● **Detalhes do exercício**:
Transcreva, do texto sobre picadas de cobra na Amazônia, tudo o que vai de "A história de" até "das crianças indígenas.".

╭─ Texto do exercício

A história de Silas Sateré e o impacto da amputação de crianças indígenas na Amazônia

A região Norte do Brasil enfrenta um alto número de acidentes com picadas de cobra, afetando especialmente as comunidades indígenas da Amazônia. A falta de acesso ao soro antiofídico dificulta o tratamento adequado, resultando em amputações e impactando a vida das crianças indígenas.

22|05|2023

- Alterado em 24|05|2023

Por Adriana Amâncio

A região Norte do país, abrigo de diversas etnias indígenas que vivem em áreas isoladas no meio da floresta amazônica, tem quase quatro vezes mais acidentes com picada de cobra do que as demais regiões do Brasil, revela Boletim Epidemiológico de Vigilância em Saúde. Essa realidade é a pauta da minha jornada investigativa destrinchando o assunto em quatro capítulos. Nesta primeira viagem, descortino o impacto das amputações na vida de crianças indígenas e as lacunas no serviço de saúde indígena, que dificultam o acesso ao soro antiofídico. A segunda reportagem aborda os obstáculos para a produção e distribuição de um tipo de soro que dispensa a refrigeração e pode ser distribuído nas florestas para uso por parte de etnias isoladas. O terceiro capítulo traz a perspectiva das mães de crianças amputadas sobre como lidam com as dificuldades de adaptação, a falta de acesso aos serviços públicos de saúde e assistência social. O quarto e último capítulo busca resposta dos gestores da saúde indígena sobre soluções para esse problema. Siga conosco nessa jornada!

╰─
╭─ Dados extraídos

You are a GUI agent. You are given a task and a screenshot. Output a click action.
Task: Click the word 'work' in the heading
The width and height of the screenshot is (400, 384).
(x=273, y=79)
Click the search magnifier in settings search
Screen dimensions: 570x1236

╰─
╭─ Dados extraídos

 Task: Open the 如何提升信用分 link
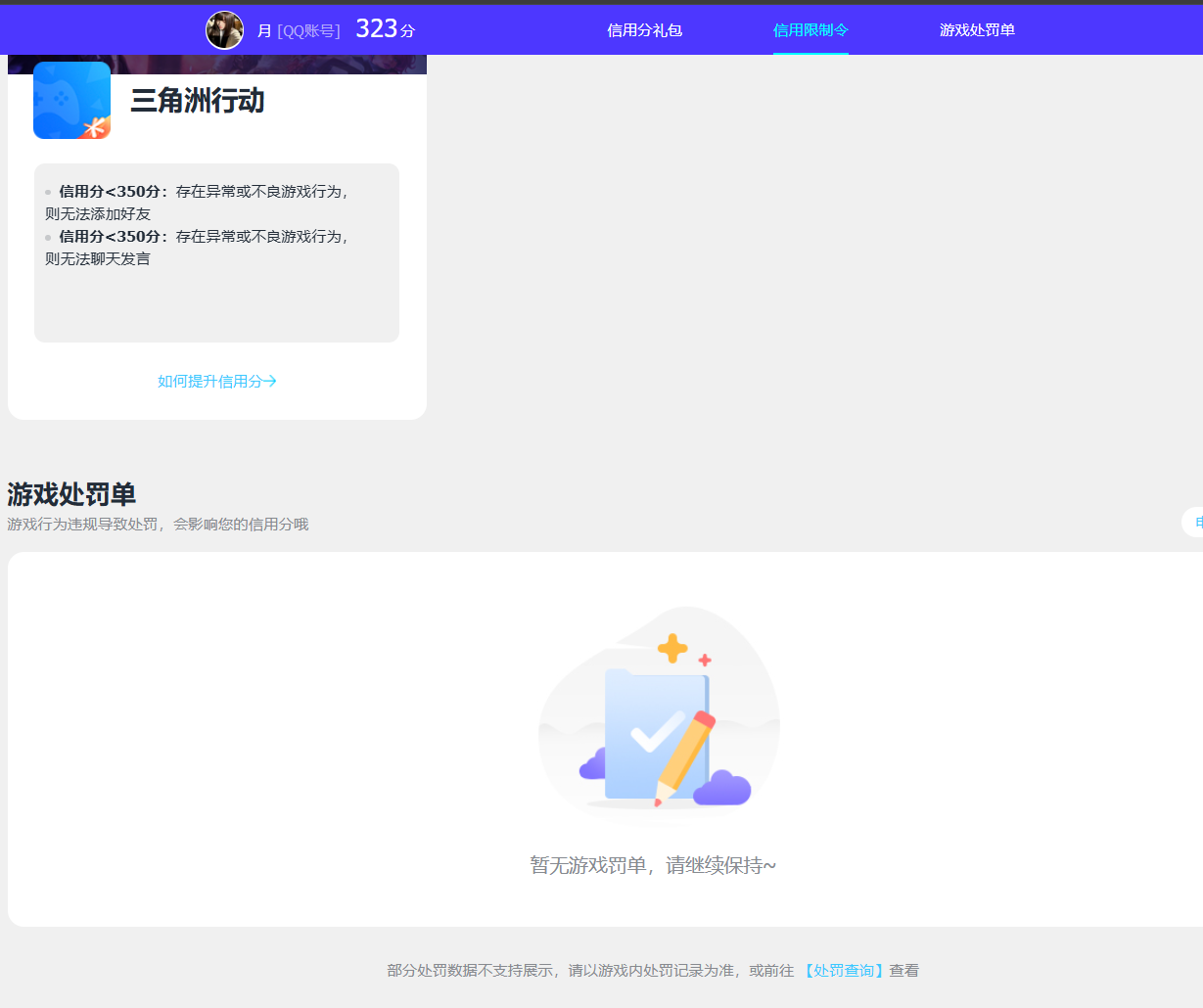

╰─

● **Resposta**:
A história de Silas Sateré e o impacto da amputação de crianças indígenas na Amazônia

A região Norte do Brasil enfrenta um alto número de acidentes com picadas de cobra, afetando especialmente as comunidades indígenas da Amazônia. A falta de acesso ao soro antiofídico dificulta o tratamento adequado, resultando em amputações e impactando a vida das crianças indígenas.